“Well, no; not in so many words. Holloway consistently alluded to them as people, but he’s just an ignorant old prospector. Rainsford wouldn’t come out and commit himself one way or another, but he left the door wide open for anybody else to.”

“Accepting their account, could these Fuzzies be sapient?”

“Accepting the account, yes,” Kellogg said, in distress. “They could be.”

They probably were, if Leonard Kellogg couldn’t wish the evidence out of existence.

“Then they’ll look sapient to these people of yours who went over to Beta this morning, and they’ll treat it purely as a scientific question and never consider the legal aspects. Leonard, you’ll have to take charge of the investigation, before they make any reports everybody’ll be sorry for.”

Kellogg didn’t seem to like that. It would mean having to exercise authority and getting tough with people, and he hated anything like that. He nodded very reluctantly.

“Yes. I suppose I will. Let me think about it for a moment, Victor.”

One thing about Leonard; you handed him something he couldn’t delegate or dodge and he’d go to work on it. Maybe not cheerfully, but conscientiously.

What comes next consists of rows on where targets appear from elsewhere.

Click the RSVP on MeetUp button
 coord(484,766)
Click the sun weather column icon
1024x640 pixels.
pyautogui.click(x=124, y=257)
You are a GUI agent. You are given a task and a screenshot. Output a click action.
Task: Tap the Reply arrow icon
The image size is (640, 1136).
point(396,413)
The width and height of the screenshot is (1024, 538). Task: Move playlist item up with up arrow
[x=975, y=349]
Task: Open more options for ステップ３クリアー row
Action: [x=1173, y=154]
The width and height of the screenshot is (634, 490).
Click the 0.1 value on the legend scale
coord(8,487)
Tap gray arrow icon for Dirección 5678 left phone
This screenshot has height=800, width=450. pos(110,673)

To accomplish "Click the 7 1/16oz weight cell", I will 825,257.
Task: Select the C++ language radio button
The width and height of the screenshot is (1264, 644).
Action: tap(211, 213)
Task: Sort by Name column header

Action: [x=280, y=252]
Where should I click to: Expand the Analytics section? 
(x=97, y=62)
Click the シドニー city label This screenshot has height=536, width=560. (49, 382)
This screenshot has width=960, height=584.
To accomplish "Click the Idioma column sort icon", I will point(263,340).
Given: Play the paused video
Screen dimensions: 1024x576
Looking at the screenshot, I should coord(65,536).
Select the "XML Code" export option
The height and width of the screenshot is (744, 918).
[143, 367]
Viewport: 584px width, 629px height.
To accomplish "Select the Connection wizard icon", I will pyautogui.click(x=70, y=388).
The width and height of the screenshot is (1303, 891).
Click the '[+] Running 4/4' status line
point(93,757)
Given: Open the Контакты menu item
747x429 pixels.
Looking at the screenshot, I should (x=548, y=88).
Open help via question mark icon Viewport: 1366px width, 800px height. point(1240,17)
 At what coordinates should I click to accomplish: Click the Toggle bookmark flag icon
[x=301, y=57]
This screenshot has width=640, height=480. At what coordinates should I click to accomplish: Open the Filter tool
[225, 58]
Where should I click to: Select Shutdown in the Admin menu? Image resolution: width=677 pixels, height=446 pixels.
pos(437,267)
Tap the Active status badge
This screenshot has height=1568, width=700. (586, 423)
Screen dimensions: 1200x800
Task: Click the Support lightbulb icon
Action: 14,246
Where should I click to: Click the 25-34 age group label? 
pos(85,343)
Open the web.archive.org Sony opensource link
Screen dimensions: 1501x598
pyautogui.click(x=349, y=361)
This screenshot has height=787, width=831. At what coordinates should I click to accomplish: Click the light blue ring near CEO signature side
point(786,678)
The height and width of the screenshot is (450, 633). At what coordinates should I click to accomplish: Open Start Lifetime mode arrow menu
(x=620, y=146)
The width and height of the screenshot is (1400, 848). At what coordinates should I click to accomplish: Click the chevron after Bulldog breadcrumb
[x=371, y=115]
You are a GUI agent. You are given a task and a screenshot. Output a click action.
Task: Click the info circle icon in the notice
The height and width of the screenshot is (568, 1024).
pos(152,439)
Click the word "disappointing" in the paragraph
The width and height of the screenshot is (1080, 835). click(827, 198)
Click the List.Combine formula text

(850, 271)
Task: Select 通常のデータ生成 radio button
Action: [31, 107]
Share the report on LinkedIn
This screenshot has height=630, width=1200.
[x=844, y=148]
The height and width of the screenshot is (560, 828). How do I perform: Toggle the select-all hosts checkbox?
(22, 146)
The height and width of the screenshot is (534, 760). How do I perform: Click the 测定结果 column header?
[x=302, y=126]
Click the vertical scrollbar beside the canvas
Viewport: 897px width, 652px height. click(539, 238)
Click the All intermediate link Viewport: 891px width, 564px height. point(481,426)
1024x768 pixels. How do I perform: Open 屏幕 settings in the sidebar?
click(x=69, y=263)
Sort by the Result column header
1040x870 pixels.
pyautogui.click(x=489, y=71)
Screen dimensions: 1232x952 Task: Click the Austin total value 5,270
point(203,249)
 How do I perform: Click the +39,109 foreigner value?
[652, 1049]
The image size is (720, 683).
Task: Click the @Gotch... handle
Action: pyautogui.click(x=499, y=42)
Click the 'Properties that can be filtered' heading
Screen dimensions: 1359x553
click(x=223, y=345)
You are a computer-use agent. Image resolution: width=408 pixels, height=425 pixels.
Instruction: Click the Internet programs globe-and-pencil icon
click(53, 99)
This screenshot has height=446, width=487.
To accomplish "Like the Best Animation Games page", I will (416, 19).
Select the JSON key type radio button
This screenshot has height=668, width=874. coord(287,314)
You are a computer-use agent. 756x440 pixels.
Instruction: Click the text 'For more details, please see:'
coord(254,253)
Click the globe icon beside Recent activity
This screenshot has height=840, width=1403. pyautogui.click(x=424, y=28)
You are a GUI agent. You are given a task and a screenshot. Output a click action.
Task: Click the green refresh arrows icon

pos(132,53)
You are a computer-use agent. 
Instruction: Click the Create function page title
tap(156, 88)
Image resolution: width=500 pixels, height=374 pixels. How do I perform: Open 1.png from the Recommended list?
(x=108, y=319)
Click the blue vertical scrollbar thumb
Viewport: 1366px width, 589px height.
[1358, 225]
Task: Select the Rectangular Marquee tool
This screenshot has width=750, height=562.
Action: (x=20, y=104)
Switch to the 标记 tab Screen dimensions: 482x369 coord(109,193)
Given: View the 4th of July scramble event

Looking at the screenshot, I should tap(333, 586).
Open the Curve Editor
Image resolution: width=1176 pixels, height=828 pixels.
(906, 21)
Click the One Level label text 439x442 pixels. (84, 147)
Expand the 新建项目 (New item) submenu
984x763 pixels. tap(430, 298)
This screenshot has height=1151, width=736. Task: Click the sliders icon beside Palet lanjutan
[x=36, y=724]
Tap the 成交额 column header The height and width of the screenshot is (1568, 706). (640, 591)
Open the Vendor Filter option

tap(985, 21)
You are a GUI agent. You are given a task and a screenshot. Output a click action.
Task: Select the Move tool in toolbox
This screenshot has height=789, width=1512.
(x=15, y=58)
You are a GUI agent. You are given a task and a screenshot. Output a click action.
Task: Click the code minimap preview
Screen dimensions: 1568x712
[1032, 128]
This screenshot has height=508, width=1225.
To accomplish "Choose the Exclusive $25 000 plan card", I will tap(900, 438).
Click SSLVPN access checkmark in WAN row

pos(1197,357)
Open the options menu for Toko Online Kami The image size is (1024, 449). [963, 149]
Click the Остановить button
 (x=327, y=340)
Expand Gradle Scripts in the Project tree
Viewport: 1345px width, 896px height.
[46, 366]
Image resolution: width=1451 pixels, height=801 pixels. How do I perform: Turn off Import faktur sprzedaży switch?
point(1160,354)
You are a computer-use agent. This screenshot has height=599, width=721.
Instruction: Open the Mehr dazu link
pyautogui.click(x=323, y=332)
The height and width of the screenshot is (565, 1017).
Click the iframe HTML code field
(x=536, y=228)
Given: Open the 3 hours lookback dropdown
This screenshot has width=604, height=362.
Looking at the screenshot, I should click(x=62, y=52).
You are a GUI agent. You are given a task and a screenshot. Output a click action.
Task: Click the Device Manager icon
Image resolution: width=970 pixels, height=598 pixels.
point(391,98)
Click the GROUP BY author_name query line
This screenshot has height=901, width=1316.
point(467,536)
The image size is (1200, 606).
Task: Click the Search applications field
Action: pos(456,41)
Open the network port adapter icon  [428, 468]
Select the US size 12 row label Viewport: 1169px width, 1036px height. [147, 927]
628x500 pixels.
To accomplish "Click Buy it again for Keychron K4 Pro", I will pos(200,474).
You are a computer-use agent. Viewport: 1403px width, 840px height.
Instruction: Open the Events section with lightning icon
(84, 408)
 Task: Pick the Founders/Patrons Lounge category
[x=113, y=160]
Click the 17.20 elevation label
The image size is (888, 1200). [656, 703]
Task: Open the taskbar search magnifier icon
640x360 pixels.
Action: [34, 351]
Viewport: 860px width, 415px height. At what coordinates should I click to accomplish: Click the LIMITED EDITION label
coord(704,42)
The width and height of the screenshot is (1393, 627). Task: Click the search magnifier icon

“I’ll take Ernst Mallin along,” he said at length. “This man Rainsford has no grounding whatever in any of the psychosciences. He may be able to impose on Ruth Ortheris, but not on Ernst Mallin. Not after I’ve talked to Mallin first.” He thought some more. “We’ll have to get these Fuzzies away from this man Holloway. Then we’ll issue a report of discovery, being careful to give full credit to both Rainsford and Holloway—we’ll even accept the designation they’ve coined for them—but we’ll make it very clear that while highly intelligent, the Fuzzies are not a race of sapient beings. If Rainsford persists in making any such claim, we will brand it as a deliberate hoax.”

“Do you think he’s gotten any report off to the Institute of Xeno-Sciences yet?”